Copy the data below, swapping every "Instruction" for "Command" and leaving everything else as it is.

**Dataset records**
____________________

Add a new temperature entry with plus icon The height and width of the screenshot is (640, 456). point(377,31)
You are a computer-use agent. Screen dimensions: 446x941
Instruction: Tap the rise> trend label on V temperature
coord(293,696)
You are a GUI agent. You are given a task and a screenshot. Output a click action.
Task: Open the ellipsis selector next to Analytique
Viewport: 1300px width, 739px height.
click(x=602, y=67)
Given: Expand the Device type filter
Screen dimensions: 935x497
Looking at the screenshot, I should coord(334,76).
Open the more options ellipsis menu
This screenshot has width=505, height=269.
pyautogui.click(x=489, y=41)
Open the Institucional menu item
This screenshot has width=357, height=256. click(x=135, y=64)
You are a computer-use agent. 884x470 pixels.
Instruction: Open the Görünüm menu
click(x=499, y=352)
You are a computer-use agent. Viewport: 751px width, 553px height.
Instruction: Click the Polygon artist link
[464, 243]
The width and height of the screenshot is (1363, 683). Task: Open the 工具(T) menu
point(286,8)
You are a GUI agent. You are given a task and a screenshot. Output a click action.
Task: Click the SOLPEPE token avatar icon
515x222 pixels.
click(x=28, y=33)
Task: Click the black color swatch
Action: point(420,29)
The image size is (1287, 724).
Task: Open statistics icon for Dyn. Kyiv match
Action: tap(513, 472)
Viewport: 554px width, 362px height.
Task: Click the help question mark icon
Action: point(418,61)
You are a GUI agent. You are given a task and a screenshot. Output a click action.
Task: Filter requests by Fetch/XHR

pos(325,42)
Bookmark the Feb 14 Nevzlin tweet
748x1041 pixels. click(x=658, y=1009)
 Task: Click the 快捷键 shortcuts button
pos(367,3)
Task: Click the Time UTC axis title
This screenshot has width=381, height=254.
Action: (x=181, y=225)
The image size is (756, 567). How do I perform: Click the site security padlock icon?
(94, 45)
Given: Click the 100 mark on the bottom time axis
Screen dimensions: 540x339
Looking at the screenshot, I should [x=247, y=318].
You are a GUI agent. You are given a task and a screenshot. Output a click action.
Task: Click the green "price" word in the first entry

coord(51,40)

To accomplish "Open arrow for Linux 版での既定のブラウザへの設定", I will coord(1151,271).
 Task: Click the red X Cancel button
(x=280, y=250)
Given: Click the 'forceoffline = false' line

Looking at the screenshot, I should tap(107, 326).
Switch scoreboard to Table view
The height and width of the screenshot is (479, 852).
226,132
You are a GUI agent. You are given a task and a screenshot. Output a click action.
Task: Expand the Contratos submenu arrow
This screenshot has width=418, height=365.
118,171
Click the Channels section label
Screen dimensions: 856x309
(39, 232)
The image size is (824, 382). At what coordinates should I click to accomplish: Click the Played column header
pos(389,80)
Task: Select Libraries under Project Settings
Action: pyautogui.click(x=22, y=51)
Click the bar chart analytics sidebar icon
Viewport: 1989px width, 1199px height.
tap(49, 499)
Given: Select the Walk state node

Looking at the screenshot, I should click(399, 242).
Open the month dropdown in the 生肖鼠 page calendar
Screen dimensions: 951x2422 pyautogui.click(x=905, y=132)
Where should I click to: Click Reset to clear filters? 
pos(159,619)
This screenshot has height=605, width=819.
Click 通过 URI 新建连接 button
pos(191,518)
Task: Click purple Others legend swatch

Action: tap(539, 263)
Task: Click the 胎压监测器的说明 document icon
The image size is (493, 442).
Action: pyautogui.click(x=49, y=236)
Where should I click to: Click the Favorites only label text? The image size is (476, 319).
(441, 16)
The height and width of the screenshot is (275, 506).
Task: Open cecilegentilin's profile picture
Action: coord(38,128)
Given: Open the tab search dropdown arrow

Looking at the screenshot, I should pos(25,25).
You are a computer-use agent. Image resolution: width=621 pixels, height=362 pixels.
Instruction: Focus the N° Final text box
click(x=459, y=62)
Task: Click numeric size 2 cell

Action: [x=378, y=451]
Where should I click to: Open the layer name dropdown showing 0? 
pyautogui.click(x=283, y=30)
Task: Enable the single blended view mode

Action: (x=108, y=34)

____________________

**RESULT OF THIS EXERCISE**
Add a new temperature entry with plus icon The height and width of the screenshot is (640, 456). point(377,31)
You are a computer-use agent. Screen dimensions: 446x941
Command: Tap the rise> trend label on V temperature
coord(293,696)
You are a GUI agent. You are given a task and a screenshot. Output a click action.
Task: Open the ellipsis selector next to Analytique
Viewport: 1300px width, 739px height.
click(x=602, y=67)
Given: Expand the Device type filter
Screen dimensions: 935x497
Looking at the screenshot, I should coord(334,76).
Open the more options ellipsis menu
This screenshot has width=505, height=269.
pyautogui.click(x=489, y=41)
Open the Institucional menu item
This screenshot has width=357, height=256. click(x=135, y=64)
You are a computer-use agent. 884x470 pixels.
Command: Open the Görünüm menu
click(x=499, y=352)
You are a computer-use agent. Viewport: 751px width, 553px height.
Command: Click the Polygon artist link
[464, 243]
The width and height of the screenshot is (1363, 683). Task: Open the 工具(T) menu
point(286,8)
You are a GUI agent. You are given a task and a screenshot. Output a click action.
Task: Click the SOLPEPE token avatar icon
515x222 pixels.
click(x=28, y=33)
Task: Click the black color swatch
Action: point(420,29)
The image size is (1287, 724).
Task: Open statistics icon for Dyn. Kyiv match
Action: tap(513, 472)
Viewport: 554px width, 362px height.
Task: Click the help question mark icon
Action: point(418,61)
You are a GUI agent. You are given a task and a screenshot. Output a click action.
Task: Filter requests by Fetch/XHR

pos(325,42)
Bookmark the Feb 14 Nevzlin tweet
748x1041 pixels. click(x=658, y=1009)
 Task: Click the 快捷键 shortcuts button
pos(367,3)
Task: Click the Time UTC axis title
This screenshot has width=381, height=254.
Action: (x=181, y=225)
The image size is (756, 567). How do I perform: Click the site security padlock icon?
(94, 45)
Given: Click the 100 mark on the bottom time axis
Screen dimensions: 540x339
Looking at the screenshot, I should [x=247, y=318].
You are a GUI agent. You are given a task and a screenshot. Output a click action.
Task: Click the green "price" word in the first entry

coord(51,40)

To accomplish "Open arrow for Linux 版での既定のブラウザへの設定", I will coord(1151,271).
 Task: Click the red X Cancel button
(x=280, y=250)
Given: Click the 'forceoffline = false' line

Looking at the screenshot, I should tap(107, 326).
Switch scoreboard to Table view
The height and width of the screenshot is (479, 852).
226,132
You are a GUI agent. You are given a task and a screenshot. Output a click action.
Task: Expand the Contratos submenu arrow
This screenshot has width=418, height=365.
118,171
Click the Channels section label
Screen dimensions: 856x309
(39, 232)
The image size is (824, 382). At what coordinates should I click to accomplish: Click the Played column header
pos(389,80)
Task: Select Libraries under Project Settings
Action: pyautogui.click(x=22, y=51)
Click the bar chart analytics sidebar icon
Viewport: 1989px width, 1199px height.
tap(49, 499)
Given: Select the Walk state node

Looking at the screenshot, I should click(399, 242).
Open the month dropdown in the 生肖鼠 page calendar
Screen dimensions: 951x2422 pyautogui.click(x=905, y=132)
Where should I click to: Click Reset to clear filters? 
pos(159,619)
This screenshot has height=605, width=819.
Click 通过 URI 新建连接 button
pos(191,518)
Task: Click purple Others legend swatch

Action: tap(539, 263)
Task: Click the 胎压监测器的说明 document icon
The image size is (493, 442).
Action: pyautogui.click(x=49, y=236)
Where should I click to: Click the Favorites only label text? The image size is (476, 319).
(441, 16)
The height and width of the screenshot is (275, 506).
Task: Open cecilegentilin's profile picture
Action: coord(38,128)
Given: Open the tab search dropdown arrow

Looking at the screenshot, I should pos(25,25).
You are a computer-use agent. Image resolution: width=621 pixels, height=362 pixels.
Command: Focus the N° Final text box
click(x=459, y=62)
Task: Click numeric size 2 cell

Action: [x=378, y=451]
Where should I click to: Open the layer name dropdown showing 0? 
pyautogui.click(x=283, y=30)
Task: Enable the single blended view mode

Action: (x=108, y=34)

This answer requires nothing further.